Below are the records. Retype, exactly, the lines from the first through the line with "The width and height of the screenshot is (836, 379).", and leave out the pictures.

*** Opening DATASET ***

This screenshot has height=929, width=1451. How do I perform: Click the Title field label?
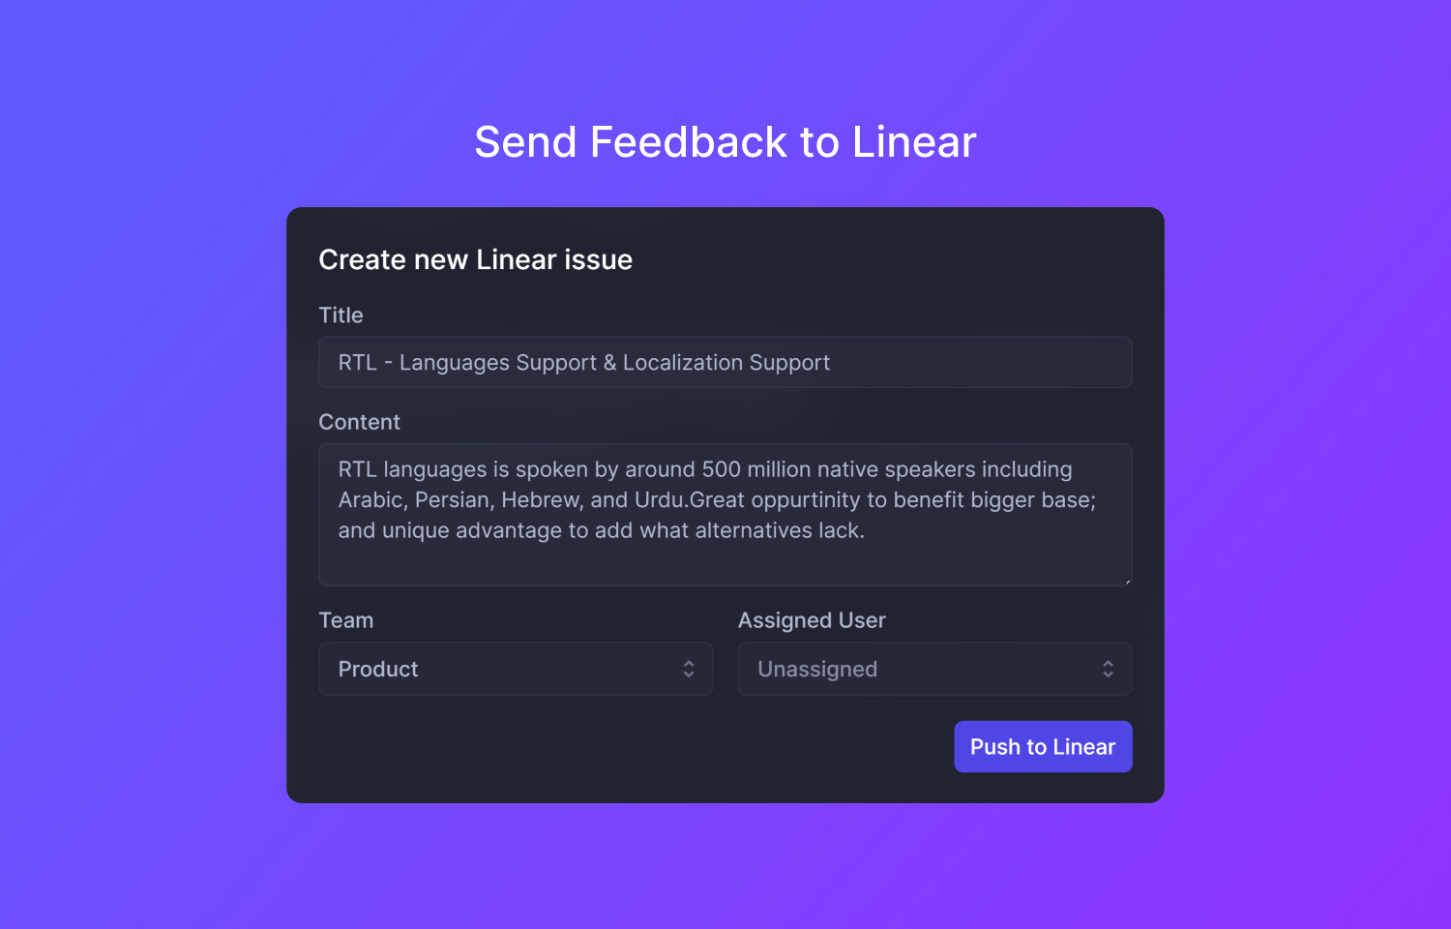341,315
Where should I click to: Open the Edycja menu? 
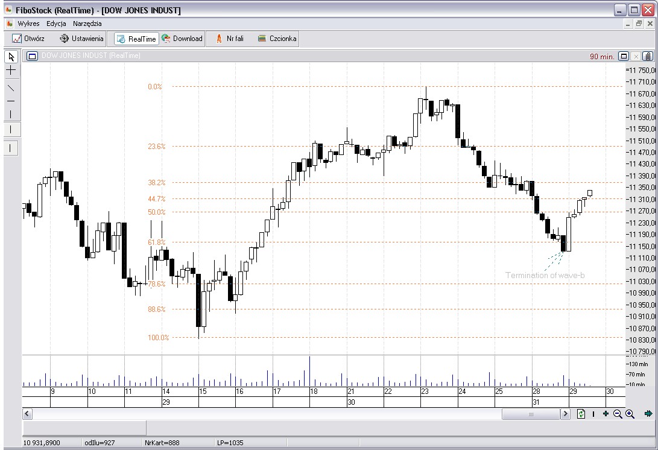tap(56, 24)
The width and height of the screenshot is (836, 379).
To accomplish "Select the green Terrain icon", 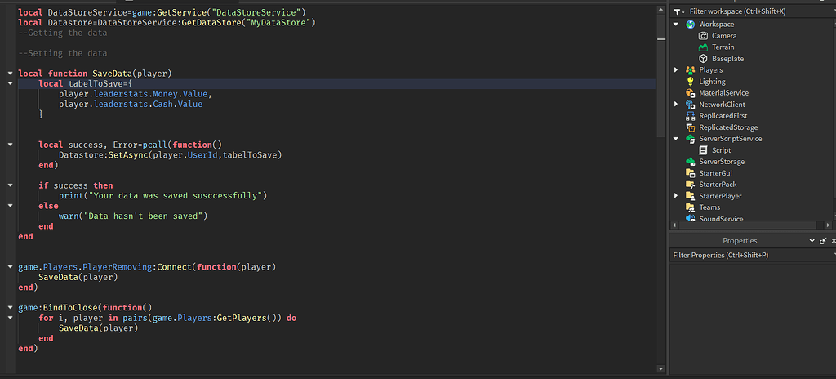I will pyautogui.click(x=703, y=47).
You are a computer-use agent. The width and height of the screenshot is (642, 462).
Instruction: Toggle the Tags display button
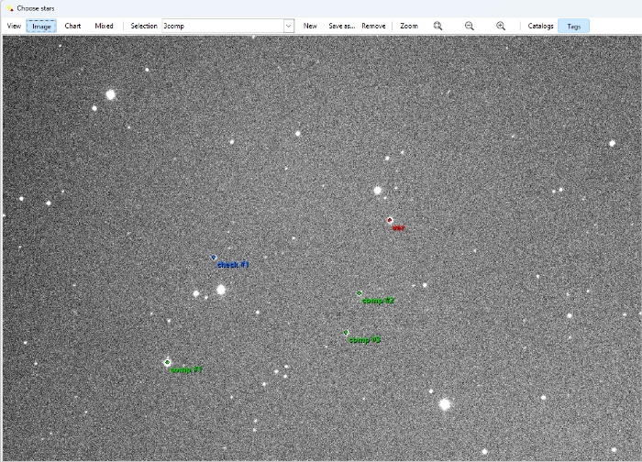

*** Closing DATASET ***

_RESPONSE AREA_:
This screenshot has height=929, width=1451. How do I perform: Click the Title field label?
341,315
Where should I click to: Open the Edycja menu? 
tap(56, 24)
The width and height of the screenshot is (836, 379).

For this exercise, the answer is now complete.